Он поднялся по лестнице, вошел в узкий коридорчик и постучал в дверь, на которой была привинчена стеклянная дощечка с надписью «Народный артист республики Иван Леонидович Глебов».

— Войдите, войдите! — раздался голос из-за дверей. Капельдинер вошел и увидел Глебова, прикорнувшего на коротком диванчике.

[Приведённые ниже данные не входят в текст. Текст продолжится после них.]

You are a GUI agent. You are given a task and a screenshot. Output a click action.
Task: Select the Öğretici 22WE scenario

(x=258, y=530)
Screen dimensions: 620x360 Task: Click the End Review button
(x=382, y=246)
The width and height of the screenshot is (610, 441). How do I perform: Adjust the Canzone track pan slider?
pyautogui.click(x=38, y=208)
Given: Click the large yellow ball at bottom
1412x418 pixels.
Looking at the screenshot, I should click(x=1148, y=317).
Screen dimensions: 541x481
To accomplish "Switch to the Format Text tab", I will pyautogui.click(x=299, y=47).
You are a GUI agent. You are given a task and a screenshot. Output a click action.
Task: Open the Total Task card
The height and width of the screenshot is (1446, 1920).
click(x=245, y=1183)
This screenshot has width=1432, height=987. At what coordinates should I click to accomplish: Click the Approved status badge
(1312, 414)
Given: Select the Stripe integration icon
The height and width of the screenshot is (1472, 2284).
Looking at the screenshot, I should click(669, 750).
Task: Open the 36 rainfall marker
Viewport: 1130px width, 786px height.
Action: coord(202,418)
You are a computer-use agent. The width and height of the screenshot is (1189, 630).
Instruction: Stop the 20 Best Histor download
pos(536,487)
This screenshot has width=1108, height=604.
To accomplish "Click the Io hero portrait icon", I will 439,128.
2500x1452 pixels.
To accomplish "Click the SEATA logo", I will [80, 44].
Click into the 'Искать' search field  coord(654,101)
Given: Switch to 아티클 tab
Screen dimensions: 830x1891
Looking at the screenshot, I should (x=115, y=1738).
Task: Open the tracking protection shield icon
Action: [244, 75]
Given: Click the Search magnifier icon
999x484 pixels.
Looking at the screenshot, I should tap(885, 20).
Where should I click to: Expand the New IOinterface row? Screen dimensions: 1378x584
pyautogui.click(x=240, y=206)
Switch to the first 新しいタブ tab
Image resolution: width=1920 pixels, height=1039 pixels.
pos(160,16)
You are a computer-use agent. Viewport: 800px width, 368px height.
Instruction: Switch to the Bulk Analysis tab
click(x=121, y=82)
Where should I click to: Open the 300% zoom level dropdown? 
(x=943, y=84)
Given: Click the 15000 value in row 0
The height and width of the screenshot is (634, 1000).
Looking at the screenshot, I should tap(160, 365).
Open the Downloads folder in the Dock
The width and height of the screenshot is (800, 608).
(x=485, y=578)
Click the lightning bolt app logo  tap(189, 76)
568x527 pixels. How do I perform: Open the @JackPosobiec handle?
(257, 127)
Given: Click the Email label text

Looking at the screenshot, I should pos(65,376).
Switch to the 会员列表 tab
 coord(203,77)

— Это вы, Афанасий Гаврилович? — удивился Глебов. — От кого? С запиской?

— От себя, Иван Леонидович, — напряженно сказал капельдинер, стоя у дверей. — Разрешите поговорить с вами. Я к вам как к секретарю партийной организации.

— Пожалуйста, пожалуйста… — Глебов встал и жестом предложил капельдинеру сесть в кресло. — А. я машину жду, — сказал он, закуривая, — и вот прилег малость. Чуть не уснул, даже что-то вроде сна успел увидеть! Так чем могу вам помочь?

— Помочь мне уже никто не может, — сказал капельдинер, и Глебов, отвернувшийся было к столу, чтобы убрать коробку с гримом в ящик, быстро обернулся — столько искренности и горя было в словах старика.

— Сейчас я вам все расскажу, — сказал, старый капельдинер, протягивая руку к графину с водой. — Разрешите, я выпью воды. Вот уже несколько дней у меня что-то жжет в горле, и я никак не могу напиться.

«Мы с вами, Иван Леонидович, давно работаем в одном театре. Как же, вы дебютировали в двадцать втором году, а я поступил в театр в двадцать четвертом. Правильно. Между прочим, до сих пор никто в театре не знает настоящей причины, по которой я выбрал профессию капельдинера. Когда кто-нибудь интересовался этим вопросом, я объяснял безработицей. Помните нэп? Биржу труда? Хозяев? Вот я на все это и ссылался.

Как же было на самом деле? Трудно объяснить. Меня когда-то выгнали из многих провинциальных театров. Да, представьте, я служил в оперных труппах! Кто бы мог подумать, правда? Ничего хорошего из этого не получилось, тенорок у меня был плохонький, и обращаться с ним я не умел.

Мамаша моя… Вы извините, я издалека начинаю! Слишком долго, Иван Леонидович, моей жизнью никто не интересовался. Ходил человек на работу, безбилетных не пропускал, свою группу мест содержал в порядке, что ж еще от него нужно? Птица на фоне талантов мелкая! Да, Иван Леонидович, у меня есть основания говорить о себе в прошедшем времени! Вот вы послушайте, что я вам дальше объясню…

Значит, мамаша моя однажды смертельно отравилась театром. Как я уже после ее смерти установил по старым дневникам и письмам, в мамашу мою, когда ей еще не было семнадцати лет, влюбился на несколько дней проезжий актер оперного театра.

Ну-с, он закончил в городе гастроли и уехал, а она, бедненькая, так до конца своих дней и не поняла, что же все-таки с ней случилось, горе или счастье?

С одной стороны, как будто горе. Дело происходило в Вологде, родители мамаши были староверами, так что, когда все открылось, на нее обрушился позор, проклятия — словом, весь антураж того времени.

Но, с другой стороны, перед ней открылись ворота в наш холщовый расписной рай. Вот она туда забежала и обратно на свет божий не вышла! И когда дед ее выгнал из дома в одном платьишке, она прибежала в гастролирующий оперный театрик и упросила взять — ее портнихой, даром, за кусок хлеба… К просьбе снизошли, и всю дальнейшую свою жизнь она провела в костюмерной. И это она, бедная, считала счастьем. Через срок, положенный на то природой, родился я. И она по доброте и наивности души приняла и меня за счастливый дар.